Children who have just endured the perils of a long journey in harrowing conditions are already stressed. The only security they have is their parents. To arrive at the border – the very place they have been told they need to get to be safe – and to then be swooped up by strangers and taken far away from the only people they know is a special version of hell (to say nothing of irony).
The age of the child is important and the younger the child, the more long-lasting the impact. Megan Gunnar, a child psychologist at the University of Michigan said that while children under the age of ten are of deep concern, “Those under five should get us all running around with our hair on fire to get this practice stopped.”
This is not hard to understand and it’s not hard to fix. Regardless of one’s views on immigration, asylum and border control, the science is clear: children belong with their parents. If parents are going to be deported anyway, why add to the trauma (and expense) of removing their children to care which will only make things worse? What possible purpose is served?
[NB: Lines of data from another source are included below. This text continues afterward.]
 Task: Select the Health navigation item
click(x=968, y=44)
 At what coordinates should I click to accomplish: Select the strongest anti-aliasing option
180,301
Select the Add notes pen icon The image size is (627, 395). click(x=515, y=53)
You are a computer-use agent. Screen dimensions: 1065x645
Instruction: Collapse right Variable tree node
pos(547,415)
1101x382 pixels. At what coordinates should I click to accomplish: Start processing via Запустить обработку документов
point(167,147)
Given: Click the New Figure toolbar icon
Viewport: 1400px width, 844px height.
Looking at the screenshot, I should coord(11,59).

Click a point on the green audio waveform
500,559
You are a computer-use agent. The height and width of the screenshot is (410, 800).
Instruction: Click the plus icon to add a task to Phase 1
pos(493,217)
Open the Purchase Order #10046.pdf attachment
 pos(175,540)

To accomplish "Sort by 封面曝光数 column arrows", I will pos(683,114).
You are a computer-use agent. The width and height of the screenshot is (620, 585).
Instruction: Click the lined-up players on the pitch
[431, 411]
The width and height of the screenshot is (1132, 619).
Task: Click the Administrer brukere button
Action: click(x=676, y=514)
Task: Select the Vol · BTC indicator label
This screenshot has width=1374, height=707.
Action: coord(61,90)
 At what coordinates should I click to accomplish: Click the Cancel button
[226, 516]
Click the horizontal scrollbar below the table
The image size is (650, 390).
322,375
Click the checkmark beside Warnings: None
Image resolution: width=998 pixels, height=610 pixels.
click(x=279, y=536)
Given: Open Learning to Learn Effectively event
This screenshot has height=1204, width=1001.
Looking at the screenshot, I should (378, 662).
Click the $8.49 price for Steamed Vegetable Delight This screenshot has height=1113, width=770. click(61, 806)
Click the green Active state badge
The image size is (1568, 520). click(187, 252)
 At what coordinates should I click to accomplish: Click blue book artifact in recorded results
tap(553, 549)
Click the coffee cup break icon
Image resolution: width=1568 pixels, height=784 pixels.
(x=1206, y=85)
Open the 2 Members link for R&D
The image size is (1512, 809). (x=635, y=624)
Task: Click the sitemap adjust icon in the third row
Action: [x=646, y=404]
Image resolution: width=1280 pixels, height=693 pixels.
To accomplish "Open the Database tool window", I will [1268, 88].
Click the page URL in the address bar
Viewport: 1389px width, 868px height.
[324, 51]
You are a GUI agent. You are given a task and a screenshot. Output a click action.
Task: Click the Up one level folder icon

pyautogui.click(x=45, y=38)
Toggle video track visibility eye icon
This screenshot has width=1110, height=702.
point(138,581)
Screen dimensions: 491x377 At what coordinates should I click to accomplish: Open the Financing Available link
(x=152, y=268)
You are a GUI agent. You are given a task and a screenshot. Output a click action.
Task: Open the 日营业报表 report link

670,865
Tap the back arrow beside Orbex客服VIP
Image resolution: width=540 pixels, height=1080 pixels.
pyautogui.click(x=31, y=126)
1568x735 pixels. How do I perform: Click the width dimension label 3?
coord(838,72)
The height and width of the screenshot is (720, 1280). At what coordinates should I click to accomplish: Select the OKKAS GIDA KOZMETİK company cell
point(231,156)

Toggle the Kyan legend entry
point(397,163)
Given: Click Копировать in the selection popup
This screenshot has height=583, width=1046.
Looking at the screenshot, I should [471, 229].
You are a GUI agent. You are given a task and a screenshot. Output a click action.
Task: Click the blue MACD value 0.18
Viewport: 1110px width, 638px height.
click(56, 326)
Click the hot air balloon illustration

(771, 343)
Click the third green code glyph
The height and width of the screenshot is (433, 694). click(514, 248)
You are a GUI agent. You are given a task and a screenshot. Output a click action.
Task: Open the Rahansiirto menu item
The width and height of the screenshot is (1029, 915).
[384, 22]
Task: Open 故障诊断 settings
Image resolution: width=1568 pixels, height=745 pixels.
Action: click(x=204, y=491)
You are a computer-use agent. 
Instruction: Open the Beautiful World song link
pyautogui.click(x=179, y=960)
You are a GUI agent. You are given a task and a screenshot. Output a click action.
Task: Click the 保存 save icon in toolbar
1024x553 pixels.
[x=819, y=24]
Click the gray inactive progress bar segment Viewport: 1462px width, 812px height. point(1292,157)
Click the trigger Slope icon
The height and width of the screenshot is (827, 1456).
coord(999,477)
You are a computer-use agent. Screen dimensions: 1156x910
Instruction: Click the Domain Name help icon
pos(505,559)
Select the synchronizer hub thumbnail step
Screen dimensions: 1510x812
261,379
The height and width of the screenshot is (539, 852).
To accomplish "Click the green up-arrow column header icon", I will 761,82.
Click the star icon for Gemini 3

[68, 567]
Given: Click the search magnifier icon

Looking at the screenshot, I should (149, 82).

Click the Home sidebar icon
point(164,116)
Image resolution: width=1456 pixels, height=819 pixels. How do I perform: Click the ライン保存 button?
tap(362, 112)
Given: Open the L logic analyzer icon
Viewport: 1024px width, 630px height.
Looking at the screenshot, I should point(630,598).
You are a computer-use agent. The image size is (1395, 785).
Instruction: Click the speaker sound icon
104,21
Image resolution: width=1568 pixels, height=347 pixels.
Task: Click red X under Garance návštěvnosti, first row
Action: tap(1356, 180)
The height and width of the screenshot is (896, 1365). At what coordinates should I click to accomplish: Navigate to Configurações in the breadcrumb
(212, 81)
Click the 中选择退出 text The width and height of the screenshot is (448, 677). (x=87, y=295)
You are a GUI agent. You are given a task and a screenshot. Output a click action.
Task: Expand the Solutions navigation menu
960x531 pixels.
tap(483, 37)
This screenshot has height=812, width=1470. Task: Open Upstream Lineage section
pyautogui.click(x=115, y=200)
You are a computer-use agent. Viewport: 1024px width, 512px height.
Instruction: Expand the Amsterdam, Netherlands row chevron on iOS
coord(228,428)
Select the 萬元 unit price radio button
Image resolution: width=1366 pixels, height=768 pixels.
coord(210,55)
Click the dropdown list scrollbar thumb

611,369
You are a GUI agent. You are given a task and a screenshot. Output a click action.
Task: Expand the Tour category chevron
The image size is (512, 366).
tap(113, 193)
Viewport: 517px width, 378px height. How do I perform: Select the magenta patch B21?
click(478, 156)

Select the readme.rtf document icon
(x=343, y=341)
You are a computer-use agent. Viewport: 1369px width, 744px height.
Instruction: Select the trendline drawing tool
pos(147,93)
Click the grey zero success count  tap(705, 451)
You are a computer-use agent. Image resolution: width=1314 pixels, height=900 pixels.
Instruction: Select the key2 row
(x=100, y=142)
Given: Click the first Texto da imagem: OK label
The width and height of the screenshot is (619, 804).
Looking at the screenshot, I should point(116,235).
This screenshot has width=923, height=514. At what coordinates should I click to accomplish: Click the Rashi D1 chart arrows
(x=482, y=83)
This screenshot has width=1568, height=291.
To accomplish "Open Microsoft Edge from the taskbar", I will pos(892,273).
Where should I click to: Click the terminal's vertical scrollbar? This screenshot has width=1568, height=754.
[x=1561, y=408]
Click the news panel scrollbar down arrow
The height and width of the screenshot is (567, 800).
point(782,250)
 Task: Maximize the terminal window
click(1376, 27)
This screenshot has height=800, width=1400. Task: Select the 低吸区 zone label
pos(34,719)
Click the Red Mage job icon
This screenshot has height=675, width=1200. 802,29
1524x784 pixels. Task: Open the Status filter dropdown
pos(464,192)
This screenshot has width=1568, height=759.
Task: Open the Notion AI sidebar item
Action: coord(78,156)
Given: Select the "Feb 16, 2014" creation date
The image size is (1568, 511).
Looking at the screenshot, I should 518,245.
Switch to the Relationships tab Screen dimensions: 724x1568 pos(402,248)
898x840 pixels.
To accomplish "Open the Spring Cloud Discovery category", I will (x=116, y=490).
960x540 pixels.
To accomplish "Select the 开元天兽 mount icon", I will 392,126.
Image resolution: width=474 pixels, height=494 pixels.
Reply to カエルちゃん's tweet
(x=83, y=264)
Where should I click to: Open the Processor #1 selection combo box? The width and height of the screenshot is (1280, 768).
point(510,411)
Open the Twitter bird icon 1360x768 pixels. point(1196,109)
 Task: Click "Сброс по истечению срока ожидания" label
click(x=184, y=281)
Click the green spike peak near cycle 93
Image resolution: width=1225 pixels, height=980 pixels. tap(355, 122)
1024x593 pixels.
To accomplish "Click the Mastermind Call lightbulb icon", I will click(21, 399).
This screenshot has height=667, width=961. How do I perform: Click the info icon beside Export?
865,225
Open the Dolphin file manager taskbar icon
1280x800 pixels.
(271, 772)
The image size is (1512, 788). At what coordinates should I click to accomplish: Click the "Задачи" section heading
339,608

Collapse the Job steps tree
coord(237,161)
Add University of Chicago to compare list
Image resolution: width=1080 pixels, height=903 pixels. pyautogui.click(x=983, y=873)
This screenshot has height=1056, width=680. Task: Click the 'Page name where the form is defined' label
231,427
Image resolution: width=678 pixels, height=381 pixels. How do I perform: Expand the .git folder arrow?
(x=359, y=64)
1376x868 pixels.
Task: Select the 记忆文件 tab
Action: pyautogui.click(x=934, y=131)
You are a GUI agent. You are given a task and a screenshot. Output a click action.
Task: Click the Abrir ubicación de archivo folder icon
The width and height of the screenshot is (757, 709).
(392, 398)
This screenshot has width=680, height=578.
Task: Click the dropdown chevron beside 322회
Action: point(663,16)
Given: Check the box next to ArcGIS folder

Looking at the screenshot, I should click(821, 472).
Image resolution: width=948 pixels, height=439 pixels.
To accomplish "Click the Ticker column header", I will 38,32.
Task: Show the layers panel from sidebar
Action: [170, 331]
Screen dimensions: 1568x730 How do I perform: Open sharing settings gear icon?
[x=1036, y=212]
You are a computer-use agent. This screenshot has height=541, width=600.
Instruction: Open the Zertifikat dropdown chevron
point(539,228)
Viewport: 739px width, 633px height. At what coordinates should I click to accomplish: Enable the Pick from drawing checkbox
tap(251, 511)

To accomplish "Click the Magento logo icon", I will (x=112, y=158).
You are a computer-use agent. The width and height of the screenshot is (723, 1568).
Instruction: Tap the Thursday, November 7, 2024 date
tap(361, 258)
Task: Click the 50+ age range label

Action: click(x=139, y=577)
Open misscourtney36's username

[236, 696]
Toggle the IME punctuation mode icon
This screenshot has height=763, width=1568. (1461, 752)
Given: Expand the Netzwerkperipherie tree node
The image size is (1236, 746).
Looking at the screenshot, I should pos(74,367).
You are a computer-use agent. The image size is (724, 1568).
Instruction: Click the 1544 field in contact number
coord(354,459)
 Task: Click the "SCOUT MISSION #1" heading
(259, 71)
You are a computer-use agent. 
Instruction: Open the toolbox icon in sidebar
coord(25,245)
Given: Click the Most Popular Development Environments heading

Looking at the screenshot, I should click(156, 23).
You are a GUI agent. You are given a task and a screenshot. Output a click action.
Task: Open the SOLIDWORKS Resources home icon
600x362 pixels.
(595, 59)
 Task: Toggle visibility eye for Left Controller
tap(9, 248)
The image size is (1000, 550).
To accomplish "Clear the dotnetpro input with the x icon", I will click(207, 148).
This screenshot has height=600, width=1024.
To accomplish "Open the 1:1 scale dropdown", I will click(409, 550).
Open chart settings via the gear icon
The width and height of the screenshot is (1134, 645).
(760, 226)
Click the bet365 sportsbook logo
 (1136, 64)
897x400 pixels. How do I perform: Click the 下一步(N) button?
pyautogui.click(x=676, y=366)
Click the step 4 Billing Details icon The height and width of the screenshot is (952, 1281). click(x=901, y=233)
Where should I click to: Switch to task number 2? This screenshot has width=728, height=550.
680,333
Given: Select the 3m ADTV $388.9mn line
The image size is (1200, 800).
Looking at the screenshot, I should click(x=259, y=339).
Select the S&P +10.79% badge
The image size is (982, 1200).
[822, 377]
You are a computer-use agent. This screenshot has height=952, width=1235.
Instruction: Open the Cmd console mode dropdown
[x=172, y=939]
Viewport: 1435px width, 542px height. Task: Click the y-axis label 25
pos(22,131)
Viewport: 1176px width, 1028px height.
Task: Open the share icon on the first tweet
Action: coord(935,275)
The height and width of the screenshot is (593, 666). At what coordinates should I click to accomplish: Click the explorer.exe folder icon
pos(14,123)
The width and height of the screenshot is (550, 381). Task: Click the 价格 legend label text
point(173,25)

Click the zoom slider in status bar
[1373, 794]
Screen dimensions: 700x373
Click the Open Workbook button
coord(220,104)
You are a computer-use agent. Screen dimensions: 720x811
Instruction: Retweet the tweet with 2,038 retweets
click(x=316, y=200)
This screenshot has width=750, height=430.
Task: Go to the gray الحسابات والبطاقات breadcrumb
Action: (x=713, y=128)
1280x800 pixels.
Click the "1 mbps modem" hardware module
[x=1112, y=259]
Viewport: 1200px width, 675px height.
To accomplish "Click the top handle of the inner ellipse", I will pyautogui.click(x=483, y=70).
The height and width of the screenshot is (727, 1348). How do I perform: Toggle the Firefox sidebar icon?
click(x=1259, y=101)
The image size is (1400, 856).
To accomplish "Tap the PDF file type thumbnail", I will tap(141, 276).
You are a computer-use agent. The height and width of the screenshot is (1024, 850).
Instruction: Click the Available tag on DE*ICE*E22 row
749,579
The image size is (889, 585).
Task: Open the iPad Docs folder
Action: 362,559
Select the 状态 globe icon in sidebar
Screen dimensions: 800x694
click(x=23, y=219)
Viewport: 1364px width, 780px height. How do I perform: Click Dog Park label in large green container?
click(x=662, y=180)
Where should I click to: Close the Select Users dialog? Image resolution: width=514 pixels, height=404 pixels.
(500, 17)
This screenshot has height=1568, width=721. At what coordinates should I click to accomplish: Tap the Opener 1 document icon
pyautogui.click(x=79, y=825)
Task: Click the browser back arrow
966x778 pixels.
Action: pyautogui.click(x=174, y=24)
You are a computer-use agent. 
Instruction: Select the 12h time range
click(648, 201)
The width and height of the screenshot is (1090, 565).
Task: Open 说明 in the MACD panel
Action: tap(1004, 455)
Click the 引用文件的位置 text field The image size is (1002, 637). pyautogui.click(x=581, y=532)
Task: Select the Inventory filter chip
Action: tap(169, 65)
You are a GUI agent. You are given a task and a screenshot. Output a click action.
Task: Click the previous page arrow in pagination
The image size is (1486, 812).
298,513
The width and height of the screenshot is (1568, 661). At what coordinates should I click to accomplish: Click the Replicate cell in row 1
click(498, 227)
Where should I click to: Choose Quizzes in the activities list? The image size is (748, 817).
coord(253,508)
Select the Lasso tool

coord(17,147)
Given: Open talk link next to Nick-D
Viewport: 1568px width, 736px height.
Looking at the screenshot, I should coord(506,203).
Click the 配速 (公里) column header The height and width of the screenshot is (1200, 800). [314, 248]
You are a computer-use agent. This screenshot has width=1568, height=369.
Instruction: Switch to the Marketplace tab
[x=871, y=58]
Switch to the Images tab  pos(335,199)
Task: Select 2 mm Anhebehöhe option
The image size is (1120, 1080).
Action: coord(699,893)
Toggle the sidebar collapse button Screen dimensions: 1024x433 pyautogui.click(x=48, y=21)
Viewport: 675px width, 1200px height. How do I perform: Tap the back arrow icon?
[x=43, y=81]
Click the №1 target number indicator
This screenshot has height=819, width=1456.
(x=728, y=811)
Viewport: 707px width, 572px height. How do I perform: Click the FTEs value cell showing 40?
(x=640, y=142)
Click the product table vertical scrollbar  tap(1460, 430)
That two-year old who Dr Kraft observed in such distress was probably still crying when she left. “The really devastating thing was that we all knew what was going on with this child. We all knew what the problem was,” Kraft said. “She didn’t have her mother, and none of us can fix that.”
There are problems we can’t fix, but this isn’t one of them. This one is simple. Donald Trump? Get that baby back to her mother. Better yet, don’t take her away in the first place.